Ливонские земли привлекали не только Москву, но и Польско-Литовское государство. Король Сигизмунд I скончался в 1547 г., и престол перешел к его сыну Сигизмунду II Августу. По мнению С. М. Соловьева, это был довольно пассивный правитель, долгое время находившийся под влиянием властной матери, королевы Боны (итальянки по национальности) [ 7 ]. Современники называли его «король-завтра» за привычку медлить с принятием решений. Тем не менее, в определенных ситуациях Сигизмунд II проявлял незаурядную энергию и, конечно, не мог игнорировать значение Ливонии для своей державы.

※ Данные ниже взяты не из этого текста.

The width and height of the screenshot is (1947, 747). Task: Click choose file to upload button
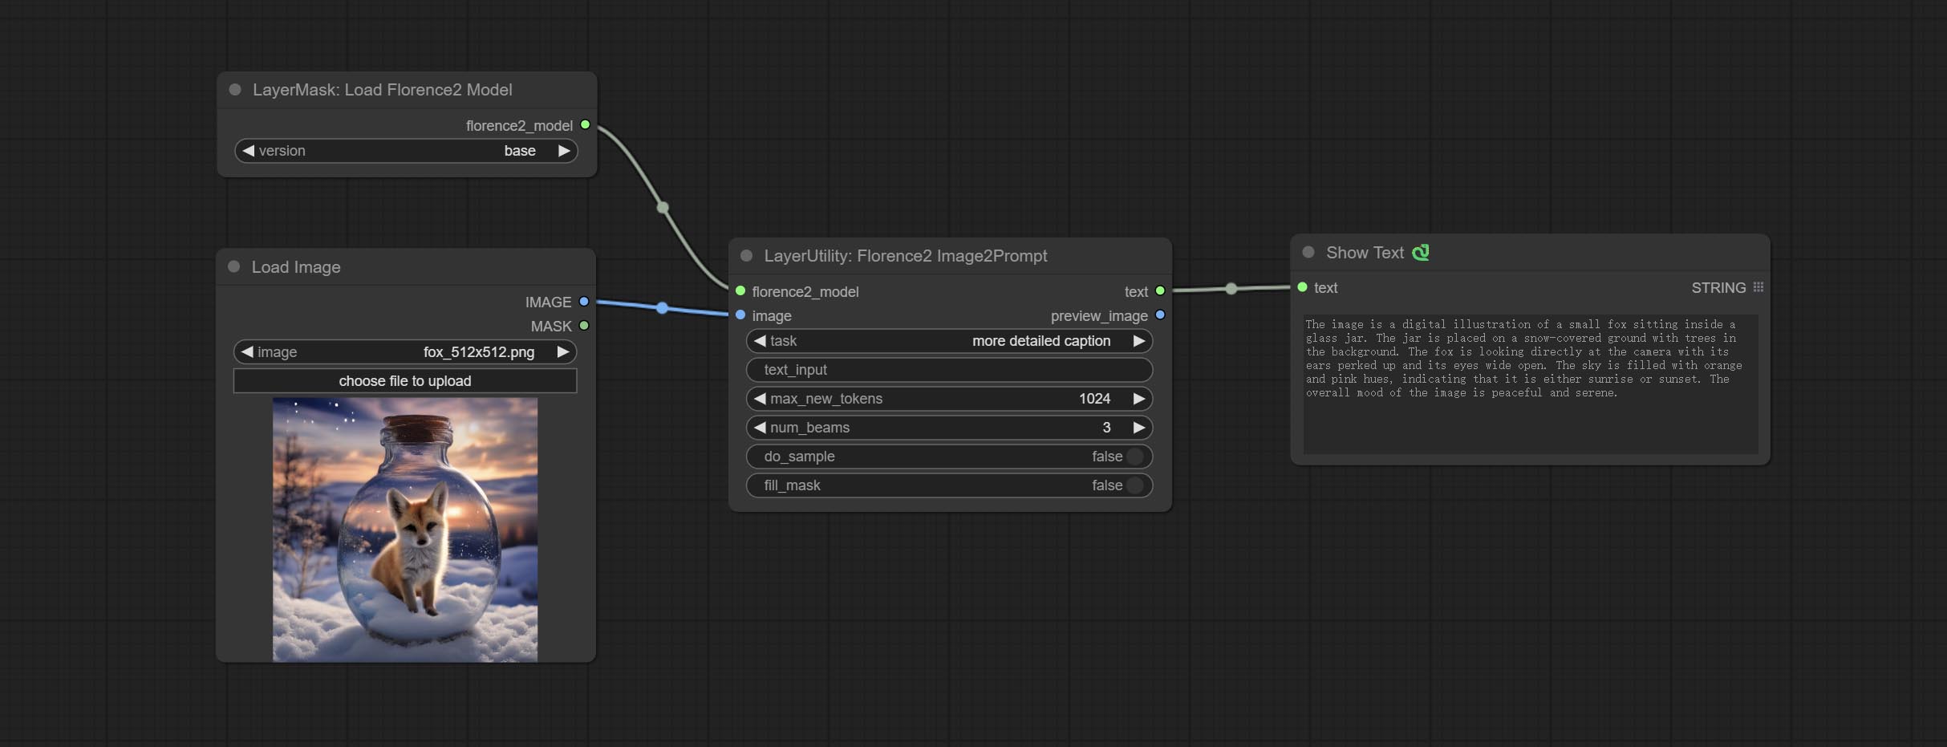[405, 381]
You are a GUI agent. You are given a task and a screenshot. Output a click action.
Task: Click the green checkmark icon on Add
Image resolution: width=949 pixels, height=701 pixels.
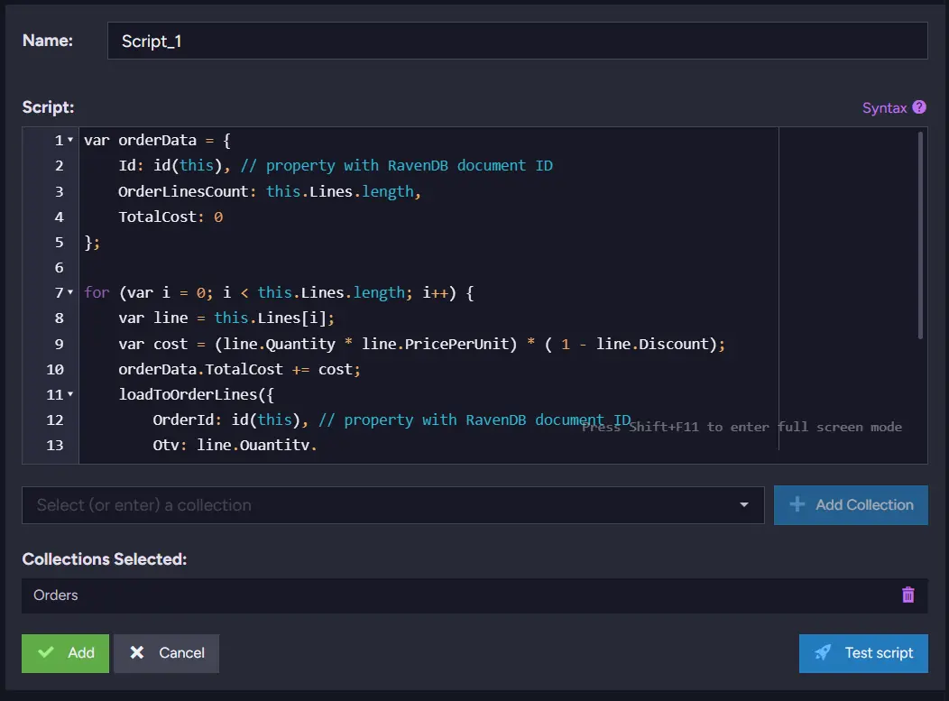click(46, 652)
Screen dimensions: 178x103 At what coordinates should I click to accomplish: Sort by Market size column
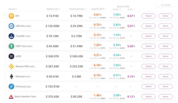coord(53,9)
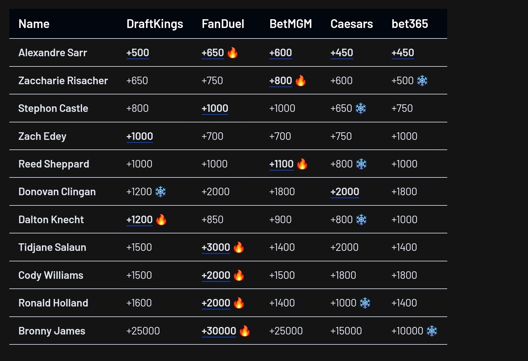This screenshot has height=361, width=528.
Task: Click the snowflake icon beside Ronald Holland's +1000
Action: 365,303
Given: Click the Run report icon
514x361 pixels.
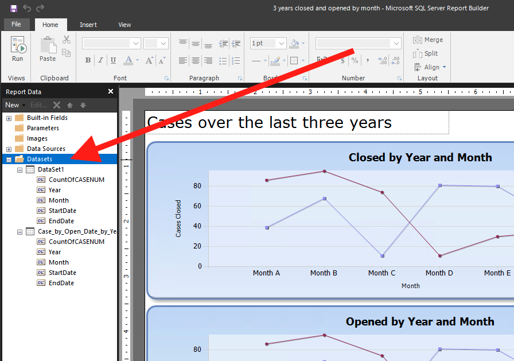Looking at the screenshot, I should point(18,49).
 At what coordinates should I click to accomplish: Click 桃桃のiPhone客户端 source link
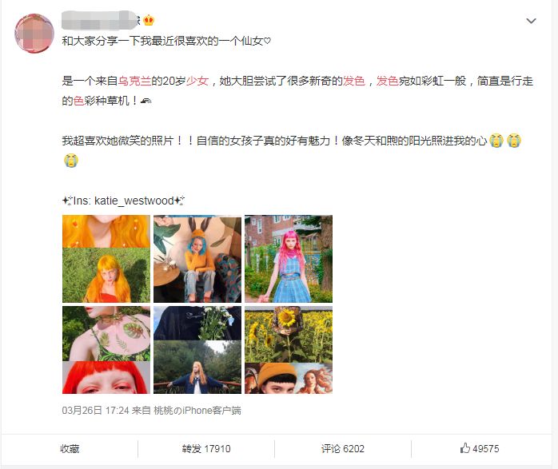[197, 411]
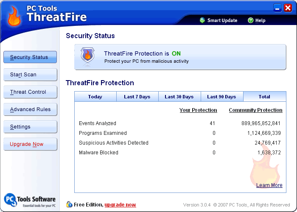Open the Settings page
Image resolution: width=297 pixels, height=212 pixels.
[x=30, y=127]
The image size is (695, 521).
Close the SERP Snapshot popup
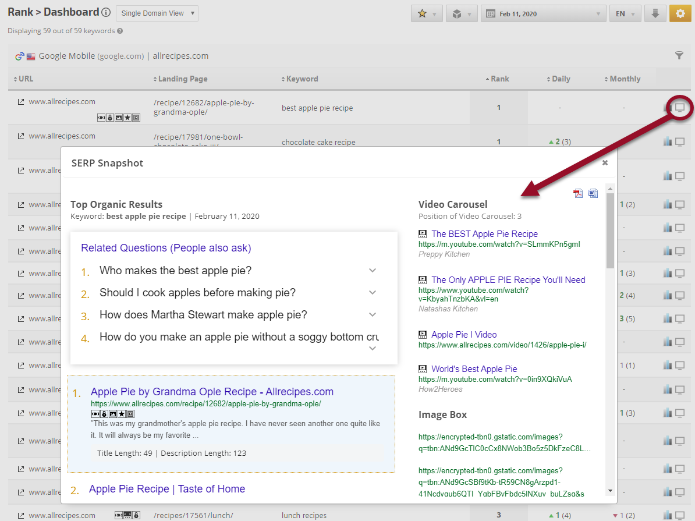(x=605, y=163)
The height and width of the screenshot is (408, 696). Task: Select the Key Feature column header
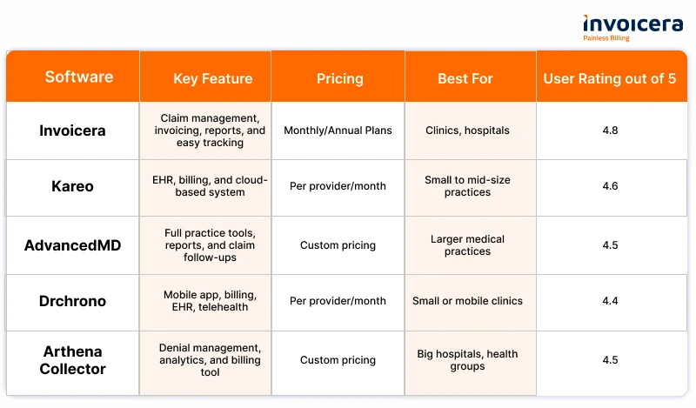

Иное дело, что власть монарха была существенно ограничена знатью. Польский публицист того времени С. Ожеховский с гордостью писал: «В Польше коронный совет – это не что иное, как стена между подданными и королем, которая должна и горячность короля умерить, и от нас, подданных, своеволия не допускать» [ 8 ]. Разительный контраст с политическими суждениями Ивана Грозного о полном праве государя казнить своих «холопьев»!

В 1556 г. польские дипломаты начали тайные переговоры с рижским архиепископом и отдельными руководителями Ордена о передаче Ливонии королю. Данные об этих контактах, однако, стали известны магистру Ордена, который приказал арестовать архиепископа. В ответ Сигизмунд стал угрожать войной.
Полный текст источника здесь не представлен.